All entries are to be given again verbatim.

Top of Information supplied

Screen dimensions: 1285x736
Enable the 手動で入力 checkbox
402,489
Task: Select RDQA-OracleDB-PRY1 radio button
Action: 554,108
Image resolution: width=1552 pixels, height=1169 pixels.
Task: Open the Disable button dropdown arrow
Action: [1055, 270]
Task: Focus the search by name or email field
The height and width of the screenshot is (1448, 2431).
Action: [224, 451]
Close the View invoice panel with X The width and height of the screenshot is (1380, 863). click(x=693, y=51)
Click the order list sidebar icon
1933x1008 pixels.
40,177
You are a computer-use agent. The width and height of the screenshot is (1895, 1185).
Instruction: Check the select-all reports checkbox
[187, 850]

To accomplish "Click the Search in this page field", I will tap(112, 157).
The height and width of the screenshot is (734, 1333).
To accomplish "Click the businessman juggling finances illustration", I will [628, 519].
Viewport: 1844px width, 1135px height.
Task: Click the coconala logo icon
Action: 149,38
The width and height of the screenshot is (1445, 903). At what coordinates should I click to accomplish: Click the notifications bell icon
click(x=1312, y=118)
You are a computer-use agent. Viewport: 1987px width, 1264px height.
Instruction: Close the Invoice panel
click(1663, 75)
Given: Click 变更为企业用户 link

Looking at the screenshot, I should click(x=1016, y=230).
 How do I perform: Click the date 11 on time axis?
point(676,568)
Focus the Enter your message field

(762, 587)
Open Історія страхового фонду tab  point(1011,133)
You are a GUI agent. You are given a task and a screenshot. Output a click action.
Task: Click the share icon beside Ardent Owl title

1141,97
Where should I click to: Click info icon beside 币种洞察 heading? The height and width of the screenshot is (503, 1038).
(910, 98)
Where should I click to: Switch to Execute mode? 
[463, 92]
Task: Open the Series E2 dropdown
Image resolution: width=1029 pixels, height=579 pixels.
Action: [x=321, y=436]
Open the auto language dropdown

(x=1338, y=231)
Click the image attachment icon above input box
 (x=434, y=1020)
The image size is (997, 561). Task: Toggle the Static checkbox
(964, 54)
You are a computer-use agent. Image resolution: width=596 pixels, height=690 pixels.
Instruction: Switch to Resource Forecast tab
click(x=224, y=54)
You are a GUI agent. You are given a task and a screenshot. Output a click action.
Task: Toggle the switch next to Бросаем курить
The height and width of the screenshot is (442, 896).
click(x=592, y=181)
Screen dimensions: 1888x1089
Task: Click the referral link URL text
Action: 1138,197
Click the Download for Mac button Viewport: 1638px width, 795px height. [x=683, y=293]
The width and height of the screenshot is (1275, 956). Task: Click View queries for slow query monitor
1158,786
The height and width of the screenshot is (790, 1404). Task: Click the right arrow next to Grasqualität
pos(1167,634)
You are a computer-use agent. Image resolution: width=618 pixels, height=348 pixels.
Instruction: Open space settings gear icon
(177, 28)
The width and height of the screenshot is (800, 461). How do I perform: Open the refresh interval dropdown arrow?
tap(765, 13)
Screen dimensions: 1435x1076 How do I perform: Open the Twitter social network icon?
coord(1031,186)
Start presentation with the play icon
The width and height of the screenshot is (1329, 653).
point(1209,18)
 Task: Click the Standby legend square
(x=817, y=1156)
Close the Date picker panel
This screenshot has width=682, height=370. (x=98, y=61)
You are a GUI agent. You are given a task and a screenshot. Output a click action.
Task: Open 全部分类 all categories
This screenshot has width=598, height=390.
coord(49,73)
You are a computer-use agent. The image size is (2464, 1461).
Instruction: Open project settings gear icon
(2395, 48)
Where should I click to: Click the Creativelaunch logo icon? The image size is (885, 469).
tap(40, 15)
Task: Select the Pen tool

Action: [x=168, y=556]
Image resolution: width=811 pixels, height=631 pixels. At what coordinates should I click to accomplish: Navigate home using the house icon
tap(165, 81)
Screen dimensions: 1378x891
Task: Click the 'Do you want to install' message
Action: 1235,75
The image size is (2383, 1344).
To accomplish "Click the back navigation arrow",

Bottom of Information supplied

• Your solution
Screen dimensions: 1285x736
Enable the 手動で入力 checkbox
402,489
Task: Select RDQA-OracleDB-PRY1 radio button
Action: 554,108
Image resolution: width=1552 pixels, height=1169 pixels.
Task: Open the Disable button dropdown arrow
Action: [1055, 270]
Task: Focus the search by name or email field
The height and width of the screenshot is (1448, 2431).
Action: [224, 451]
Close the View invoice panel with X The width and height of the screenshot is (1380, 863). click(x=693, y=51)
Click the order list sidebar icon
1933x1008 pixels.
40,177
You are a computer-use agent. The width and height of the screenshot is (1895, 1185).
Instruction: Check the select-all reports checkbox
[187, 850]

To accomplish "Click the Search in this page field", I will tap(112, 157).
The height and width of the screenshot is (734, 1333).
To accomplish "Click the businessman juggling finances illustration", I will [628, 519].
Viewport: 1844px width, 1135px height.
Task: Click the coconala logo icon
Action: 149,38
The width and height of the screenshot is (1445, 903). At what coordinates should I click to accomplish: Click the notifications bell icon
click(x=1312, y=118)
You are a computer-use agent. Viewport: 1987px width, 1264px height.
Instruction: Close the Invoice panel
click(1663, 75)
Given: Click 变更为企业用户 link

Looking at the screenshot, I should click(x=1016, y=230).
 How do I perform: Click the date 11 on time axis?
point(676,568)
Focus the Enter your message field

(762, 587)
Open Історія страхового фонду tab  point(1011,133)
You are a GUI agent. You are given a task and a screenshot. Output a click action.
Task: Click the share icon beside Ardent Owl title

1141,97
Where should I click to: Click info icon beside 币种洞察 heading? The height and width of the screenshot is (503, 1038).
(910, 98)
Where should I click to: Switch to Execute mode? 
[463, 92]
Task: Open the Series E2 dropdown
Image resolution: width=1029 pixels, height=579 pixels.
Action: [x=321, y=436]
Open the auto language dropdown

(x=1338, y=231)
Click the image attachment icon above input box
 (x=434, y=1020)
The image size is (997, 561). Task: Toggle the Static checkbox
(964, 54)
You are a computer-use agent. Image resolution: width=596 pixels, height=690 pixels.
Instruction: Switch to Resource Forecast tab
click(x=224, y=54)
You are a GUI agent. You are given a task and a screenshot. Output a click action.
Task: Toggle the switch next to Бросаем курить
The height and width of the screenshot is (442, 896).
click(x=592, y=181)
Screen dimensions: 1888x1089
Task: Click the referral link URL text
Action: 1138,197
Click the Download for Mac button Viewport: 1638px width, 795px height. [x=683, y=293]
The width and height of the screenshot is (1275, 956). Task: Click View queries for slow query monitor
1158,786
The height and width of the screenshot is (790, 1404). Task: Click the right arrow next to Grasqualität
pos(1167,634)
You are a computer-use agent. Image resolution: width=618 pixels, height=348 pixels.
Instruction: Open space settings gear icon
(177, 28)
The width and height of the screenshot is (800, 461). How do I perform: Open the refresh interval dropdown arrow?
tap(765, 13)
Screen dimensions: 1435x1076 How do I perform: Open the Twitter social network icon?
coord(1031,186)
Start presentation with the play icon
The width and height of the screenshot is (1329, 653).
point(1209,18)
 Task: Click the Standby legend square
(x=817, y=1156)
Close the Date picker panel
This screenshot has width=682, height=370. (x=98, y=61)
You are a GUI agent. You are given a task and a screenshot. Output a click action.
Task: Open 全部分类 all categories
This screenshot has width=598, height=390.
coord(49,73)
You are a computer-use agent. The image size is (2464, 1461).
Instruction: Open project settings gear icon
(2395, 48)
Where should I click to: Click the Creativelaunch logo icon? The image size is (885, 469).
tap(40, 15)
Task: Select the Pen tool

Action: [x=168, y=556]
Image resolution: width=811 pixels, height=631 pixels. At what coordinates should I click to accomplish: Navigate home using the house icon
tap(165, 81)
Screen dimensions: 1378x891
Task: Click the 'Do you want to install' message
Action: 1235,75
The image size is (2383, 1344).
To accomplish "Click the back navigation arrow",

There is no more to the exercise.